Temporal Dithering Sensitivity - My Solution
Hey guys, little update for you. Things were going swimmingly with the XPS 15 9550 and so I thought that I'd upgrade to the most powerful machine I could get to last the longest amount of time before I need to upgrade again. Mistake. I sold my 9550 and bought the 9560 - had it for less than a week now and my searing migraines, eye strain and headaches are back with a vengeance.
I'm working on trying to find a solution - so far I'm not convinced it's the Intel drivers that are causing the problem here, I think the dithering may in fact be coming from the GTX 1050 (old laptop was GTX 960) and I feel that when I disable the 1050 in Device Manager the laptop becomes more usable. Only time will tell with this however as once my headaches and migraines have been triggered it takes a while for my head to go back to normal sadly.
I should really have just stuck with the 9550 but it was too tempting to upgrade to the latest and greatest to get the longest possible life out of a working machine. Couple of questions:
have we ever actually discovered how to disable temporal dithering for Nvidia cards in Windows? I know it's disabled by default on most but I have a sneaking suspicion that it might be enabled on the 10xx series.

++++++++++

__Aim__
Answer these from the post on temporal dithering sensitivity:
1. Which laptop model did the writer sell?
2. What graphics card did the old laptop have?
3. Which Nvidia card series does the writer suspect has temporal dithering enabled?

__Stored data__

++++++++++

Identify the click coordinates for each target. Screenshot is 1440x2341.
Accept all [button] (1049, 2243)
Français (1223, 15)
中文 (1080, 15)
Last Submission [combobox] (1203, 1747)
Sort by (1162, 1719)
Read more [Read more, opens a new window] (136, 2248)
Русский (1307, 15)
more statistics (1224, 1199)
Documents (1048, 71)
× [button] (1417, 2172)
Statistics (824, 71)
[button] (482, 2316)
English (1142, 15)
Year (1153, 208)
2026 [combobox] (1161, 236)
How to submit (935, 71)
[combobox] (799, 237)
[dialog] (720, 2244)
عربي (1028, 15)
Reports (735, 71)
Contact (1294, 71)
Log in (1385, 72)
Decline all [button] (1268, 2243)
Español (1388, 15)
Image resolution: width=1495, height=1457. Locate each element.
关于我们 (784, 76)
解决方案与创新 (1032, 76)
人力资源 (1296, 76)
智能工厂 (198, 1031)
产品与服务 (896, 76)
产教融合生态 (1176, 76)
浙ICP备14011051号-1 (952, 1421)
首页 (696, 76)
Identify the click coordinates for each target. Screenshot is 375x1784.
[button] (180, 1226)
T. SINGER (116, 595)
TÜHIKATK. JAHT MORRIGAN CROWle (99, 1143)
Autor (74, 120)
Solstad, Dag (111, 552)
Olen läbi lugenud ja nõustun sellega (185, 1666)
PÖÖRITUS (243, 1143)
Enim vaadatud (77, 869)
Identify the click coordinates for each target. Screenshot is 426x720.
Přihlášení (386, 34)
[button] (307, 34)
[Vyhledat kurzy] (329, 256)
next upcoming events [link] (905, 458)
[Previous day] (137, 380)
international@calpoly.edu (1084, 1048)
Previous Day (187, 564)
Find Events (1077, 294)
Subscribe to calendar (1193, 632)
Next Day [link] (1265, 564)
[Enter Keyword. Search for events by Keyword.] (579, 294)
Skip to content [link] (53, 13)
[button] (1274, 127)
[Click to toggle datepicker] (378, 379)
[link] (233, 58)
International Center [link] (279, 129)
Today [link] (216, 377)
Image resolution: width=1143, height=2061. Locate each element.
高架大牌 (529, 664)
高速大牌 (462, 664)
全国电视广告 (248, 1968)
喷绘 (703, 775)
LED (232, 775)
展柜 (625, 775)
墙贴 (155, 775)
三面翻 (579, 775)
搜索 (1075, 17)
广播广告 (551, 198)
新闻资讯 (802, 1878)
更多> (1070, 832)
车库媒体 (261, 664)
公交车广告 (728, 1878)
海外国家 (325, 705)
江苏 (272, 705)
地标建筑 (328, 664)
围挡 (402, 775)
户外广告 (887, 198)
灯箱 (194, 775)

++++++++++

__Answer below__
1. The XPS 15 9550
2. A GTX 960
3. The 10xx series